Land ownership in Scotland is concentrated in the hands of around than four hundred people most of whom would lay claim to some aristocratic title. These men are Lords, and Dukes and perhaps earls (I’ve no idea what the difference is and I certainly don’t care.) These men have one thing in common, their great, great, great grandfathers stole Scotland from its people mainly by force and brutality. A few hundred years ago these men turned up with enough force to claim an area of land to themselves. They beat up or killed anyone who disputed that it was theirs and somehow they became its rightful legal owners. Land is power, so once they had the land, they made sure the legal system supported their claims.
These people didn’t make this land, they didn’t build the mountains or dig the rivers, everything was already there. They just said, “This is mine,” and if there was nobody around with enough muscle to argue it became theirs. Today you can buy a title in Scotland for as little as £20 you can become a Laird or use the title Lady. How absurd is that? In many ways if you bought your Scottish title you would have more legitimacy to hold a title than most Scottish landowners. After all you bought your title and they stole theirs, so who would be the real Laird or Lord?

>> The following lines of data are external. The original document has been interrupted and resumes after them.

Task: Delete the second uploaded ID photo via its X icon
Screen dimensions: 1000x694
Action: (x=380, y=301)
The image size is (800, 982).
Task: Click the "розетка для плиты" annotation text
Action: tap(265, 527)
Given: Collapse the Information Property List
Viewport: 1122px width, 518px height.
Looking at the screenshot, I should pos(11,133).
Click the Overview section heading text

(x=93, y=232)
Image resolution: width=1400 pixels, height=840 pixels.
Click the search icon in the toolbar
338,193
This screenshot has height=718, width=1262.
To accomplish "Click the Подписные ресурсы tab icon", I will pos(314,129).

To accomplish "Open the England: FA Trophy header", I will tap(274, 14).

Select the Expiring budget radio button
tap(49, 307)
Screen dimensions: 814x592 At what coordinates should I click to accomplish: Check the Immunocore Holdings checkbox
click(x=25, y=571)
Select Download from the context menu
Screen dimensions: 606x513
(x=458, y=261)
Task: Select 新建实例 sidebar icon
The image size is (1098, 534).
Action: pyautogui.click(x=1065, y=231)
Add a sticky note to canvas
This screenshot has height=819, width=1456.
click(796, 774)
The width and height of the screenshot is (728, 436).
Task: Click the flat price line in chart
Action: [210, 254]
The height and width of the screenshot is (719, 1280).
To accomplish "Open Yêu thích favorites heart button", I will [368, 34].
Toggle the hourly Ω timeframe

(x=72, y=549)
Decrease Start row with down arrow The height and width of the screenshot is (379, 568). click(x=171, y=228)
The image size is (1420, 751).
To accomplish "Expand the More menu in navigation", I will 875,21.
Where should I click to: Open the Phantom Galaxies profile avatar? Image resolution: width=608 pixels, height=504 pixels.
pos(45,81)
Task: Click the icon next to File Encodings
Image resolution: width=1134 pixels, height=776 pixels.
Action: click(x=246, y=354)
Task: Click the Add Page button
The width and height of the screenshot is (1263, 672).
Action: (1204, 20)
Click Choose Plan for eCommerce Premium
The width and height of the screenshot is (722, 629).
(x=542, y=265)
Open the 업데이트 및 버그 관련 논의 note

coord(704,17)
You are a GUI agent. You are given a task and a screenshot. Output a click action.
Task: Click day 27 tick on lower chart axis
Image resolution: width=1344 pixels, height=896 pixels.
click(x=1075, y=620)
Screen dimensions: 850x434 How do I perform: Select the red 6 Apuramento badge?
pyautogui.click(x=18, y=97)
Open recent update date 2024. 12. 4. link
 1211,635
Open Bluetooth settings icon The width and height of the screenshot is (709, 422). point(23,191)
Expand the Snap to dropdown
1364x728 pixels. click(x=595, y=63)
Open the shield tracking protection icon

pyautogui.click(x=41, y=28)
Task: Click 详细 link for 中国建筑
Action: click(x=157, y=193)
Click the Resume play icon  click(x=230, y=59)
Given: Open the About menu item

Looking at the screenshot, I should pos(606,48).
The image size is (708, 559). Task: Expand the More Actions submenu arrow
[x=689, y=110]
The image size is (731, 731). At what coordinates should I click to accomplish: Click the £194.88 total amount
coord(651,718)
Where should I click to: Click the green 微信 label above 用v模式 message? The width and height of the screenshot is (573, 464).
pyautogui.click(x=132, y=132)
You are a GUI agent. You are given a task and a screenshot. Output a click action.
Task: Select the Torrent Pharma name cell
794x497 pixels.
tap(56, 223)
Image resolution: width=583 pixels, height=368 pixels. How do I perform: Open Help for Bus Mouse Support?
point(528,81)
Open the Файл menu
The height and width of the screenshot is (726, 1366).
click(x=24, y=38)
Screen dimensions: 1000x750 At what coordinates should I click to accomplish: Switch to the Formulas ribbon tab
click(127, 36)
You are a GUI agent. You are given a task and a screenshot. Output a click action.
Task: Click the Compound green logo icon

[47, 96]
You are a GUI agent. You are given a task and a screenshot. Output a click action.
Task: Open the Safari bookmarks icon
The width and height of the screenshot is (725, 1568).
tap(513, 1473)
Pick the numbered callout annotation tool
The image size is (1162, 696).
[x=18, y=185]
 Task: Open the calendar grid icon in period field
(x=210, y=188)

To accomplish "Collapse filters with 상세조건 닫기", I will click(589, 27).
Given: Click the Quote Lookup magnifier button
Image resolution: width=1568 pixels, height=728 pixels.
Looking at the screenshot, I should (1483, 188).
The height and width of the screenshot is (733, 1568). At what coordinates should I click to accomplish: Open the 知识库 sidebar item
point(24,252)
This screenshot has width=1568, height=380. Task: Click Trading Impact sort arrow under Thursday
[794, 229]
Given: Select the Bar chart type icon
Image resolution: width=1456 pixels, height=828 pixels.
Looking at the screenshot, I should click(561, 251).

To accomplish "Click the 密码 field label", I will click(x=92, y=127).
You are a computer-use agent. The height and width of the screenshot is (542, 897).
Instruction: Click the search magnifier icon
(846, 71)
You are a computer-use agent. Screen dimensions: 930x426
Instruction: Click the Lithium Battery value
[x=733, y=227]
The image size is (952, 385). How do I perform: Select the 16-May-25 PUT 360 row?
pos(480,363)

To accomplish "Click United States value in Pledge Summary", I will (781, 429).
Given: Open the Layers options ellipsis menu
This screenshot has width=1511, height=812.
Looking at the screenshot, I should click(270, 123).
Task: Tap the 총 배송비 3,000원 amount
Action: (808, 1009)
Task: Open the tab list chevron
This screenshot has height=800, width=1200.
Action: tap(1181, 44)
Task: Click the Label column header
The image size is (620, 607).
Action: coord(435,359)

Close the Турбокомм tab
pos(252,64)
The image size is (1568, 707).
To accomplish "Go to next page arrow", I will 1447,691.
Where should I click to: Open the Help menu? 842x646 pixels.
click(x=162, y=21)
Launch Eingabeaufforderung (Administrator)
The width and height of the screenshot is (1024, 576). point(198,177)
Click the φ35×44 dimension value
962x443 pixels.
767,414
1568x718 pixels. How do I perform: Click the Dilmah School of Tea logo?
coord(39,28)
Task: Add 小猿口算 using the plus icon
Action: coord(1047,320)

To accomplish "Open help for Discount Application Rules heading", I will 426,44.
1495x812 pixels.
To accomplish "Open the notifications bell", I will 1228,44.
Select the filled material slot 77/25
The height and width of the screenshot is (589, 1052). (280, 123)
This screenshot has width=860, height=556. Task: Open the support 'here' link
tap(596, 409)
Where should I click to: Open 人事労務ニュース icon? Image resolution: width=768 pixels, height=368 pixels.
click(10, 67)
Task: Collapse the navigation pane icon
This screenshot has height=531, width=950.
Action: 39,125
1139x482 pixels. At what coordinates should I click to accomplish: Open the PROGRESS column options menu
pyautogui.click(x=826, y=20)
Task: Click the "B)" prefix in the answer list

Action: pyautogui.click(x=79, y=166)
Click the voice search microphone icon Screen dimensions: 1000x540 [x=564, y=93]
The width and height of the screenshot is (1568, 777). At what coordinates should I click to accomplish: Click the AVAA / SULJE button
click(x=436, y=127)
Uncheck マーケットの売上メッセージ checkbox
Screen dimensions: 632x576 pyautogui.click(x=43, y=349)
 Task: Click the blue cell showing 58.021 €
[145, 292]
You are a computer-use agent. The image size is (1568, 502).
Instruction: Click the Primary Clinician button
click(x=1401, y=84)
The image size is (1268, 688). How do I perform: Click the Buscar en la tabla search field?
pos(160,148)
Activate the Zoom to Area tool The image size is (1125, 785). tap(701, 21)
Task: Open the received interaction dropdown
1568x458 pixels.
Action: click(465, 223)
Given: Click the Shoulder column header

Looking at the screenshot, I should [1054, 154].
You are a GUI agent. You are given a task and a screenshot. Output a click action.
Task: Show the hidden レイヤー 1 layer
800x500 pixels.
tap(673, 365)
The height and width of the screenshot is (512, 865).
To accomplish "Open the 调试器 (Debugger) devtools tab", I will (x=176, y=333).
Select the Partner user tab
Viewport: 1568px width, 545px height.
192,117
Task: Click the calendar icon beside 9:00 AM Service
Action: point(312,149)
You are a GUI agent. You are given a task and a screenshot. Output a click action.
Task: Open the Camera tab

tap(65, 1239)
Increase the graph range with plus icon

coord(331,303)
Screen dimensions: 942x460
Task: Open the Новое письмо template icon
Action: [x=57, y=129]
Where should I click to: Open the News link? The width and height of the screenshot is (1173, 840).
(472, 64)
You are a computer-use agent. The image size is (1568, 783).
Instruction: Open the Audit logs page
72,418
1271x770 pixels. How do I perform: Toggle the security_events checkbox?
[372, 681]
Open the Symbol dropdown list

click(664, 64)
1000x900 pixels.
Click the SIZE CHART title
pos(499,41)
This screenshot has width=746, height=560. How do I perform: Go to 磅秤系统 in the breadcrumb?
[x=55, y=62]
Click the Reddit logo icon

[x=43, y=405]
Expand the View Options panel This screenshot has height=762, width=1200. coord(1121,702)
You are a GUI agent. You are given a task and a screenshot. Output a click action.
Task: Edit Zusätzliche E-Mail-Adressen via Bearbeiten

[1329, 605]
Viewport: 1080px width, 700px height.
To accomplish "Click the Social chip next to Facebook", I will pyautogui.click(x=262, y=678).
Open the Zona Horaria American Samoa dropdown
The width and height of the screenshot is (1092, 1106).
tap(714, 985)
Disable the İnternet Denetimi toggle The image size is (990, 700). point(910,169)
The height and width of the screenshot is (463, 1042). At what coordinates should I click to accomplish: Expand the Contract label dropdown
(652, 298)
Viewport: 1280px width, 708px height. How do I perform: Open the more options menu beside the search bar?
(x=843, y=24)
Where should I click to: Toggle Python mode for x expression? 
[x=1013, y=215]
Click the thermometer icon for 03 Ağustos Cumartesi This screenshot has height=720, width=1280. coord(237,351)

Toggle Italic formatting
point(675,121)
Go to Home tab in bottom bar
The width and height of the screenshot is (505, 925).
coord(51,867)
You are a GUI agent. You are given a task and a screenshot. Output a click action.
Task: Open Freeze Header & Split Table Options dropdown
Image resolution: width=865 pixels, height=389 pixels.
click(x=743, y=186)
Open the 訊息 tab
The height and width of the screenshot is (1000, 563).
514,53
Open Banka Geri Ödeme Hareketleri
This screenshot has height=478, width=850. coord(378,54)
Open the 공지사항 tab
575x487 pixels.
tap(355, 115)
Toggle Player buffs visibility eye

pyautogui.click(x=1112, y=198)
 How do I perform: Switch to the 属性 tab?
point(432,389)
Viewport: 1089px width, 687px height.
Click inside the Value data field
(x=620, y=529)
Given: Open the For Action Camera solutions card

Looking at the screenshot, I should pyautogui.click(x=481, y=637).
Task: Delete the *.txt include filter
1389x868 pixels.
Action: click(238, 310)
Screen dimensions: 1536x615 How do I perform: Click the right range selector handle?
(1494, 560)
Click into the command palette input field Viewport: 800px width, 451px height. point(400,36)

George Monbiot’s description of a death cult in the Highlands may sound shocking at first but in fact there is a lot to support this assertion. If you take a look inside most Highland Castle’s you’ll see they are stock full of implements designed to maim and kill. There are guns, swords, axes, maces, and spears dangling from the walls in such profusion that you could stage several episodes of Game of Thrones there without having to send out for a single dagger. Today, when we look at these weapons hanging on the walls of great chilly halls, it’s easy to see them as museum pieces, or interesting artefacts, and to forget that they were once state of the art tools of oppression. Once these stock piles of the instruments of death were designed to let the populace know just what they’d face it they challenged the status quo. These displays are a celebration of death. Inside these castles you’ll also see numerous examples of dead animals stuffed and hanging from the walls. Stags heads and stuffed wildcats abound, as if piles of weapons wasn’t enough they bring some dead things in.
It is certainly the case that there are a small number of land owners who show a more enlightened attitude to the environment and are beginning to explore the possibilities of rewilding and moving away from the giant killing grounds that most Highland estates are today. Anders Povlsen the Dutch billionaire, is now one of Scotland’s largest land owners and the re-wilding work he is doing in the Glen Feshie area is to be applauded. The are also other examples of good practice, like the Ardtornish estate on the west coast, where estate owners are beginning to move away from the traditional deer stalking practices towards working in sympathy with the land and it’s creatures. It is good to see these estates moving in the right direction but they are in the minority and it should not depend on the attitudes of a few enlightened land owners to decide the fate of Scotland’s wild lands.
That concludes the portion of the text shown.